__Exercise description__: Pick out every line in the entries below that contains the word "Open", and copy each one in full.
Start of Data
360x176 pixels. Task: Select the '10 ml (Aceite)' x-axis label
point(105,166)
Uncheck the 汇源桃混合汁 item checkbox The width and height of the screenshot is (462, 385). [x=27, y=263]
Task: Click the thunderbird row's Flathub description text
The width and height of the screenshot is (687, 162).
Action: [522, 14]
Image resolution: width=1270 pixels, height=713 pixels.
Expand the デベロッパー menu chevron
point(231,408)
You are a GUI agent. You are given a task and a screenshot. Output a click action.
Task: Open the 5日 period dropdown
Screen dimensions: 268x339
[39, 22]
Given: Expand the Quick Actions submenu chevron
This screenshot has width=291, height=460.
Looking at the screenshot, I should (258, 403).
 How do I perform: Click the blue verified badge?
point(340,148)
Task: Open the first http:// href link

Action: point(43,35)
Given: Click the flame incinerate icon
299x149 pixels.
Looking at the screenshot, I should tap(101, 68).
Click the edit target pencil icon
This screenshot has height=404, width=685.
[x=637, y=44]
End of Data
Start of Data
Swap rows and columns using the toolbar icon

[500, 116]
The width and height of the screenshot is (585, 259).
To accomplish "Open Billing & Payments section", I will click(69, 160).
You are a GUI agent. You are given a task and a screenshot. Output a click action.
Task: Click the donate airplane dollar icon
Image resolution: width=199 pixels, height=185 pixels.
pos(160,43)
End of Data
Start of Data
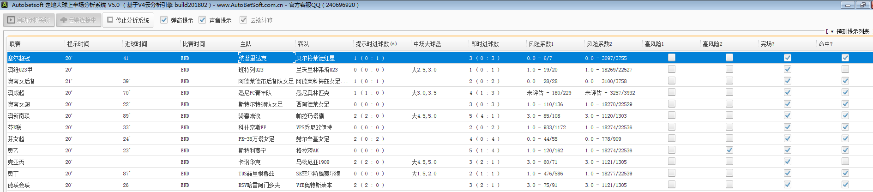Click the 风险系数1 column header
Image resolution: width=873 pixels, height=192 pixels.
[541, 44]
End of Data
__Result of this task__:
Task: Open the 5日 period dropdown
Task: Open the first http:// href link
To accomplish "Open Billing & Payments section", I will click(69, 160).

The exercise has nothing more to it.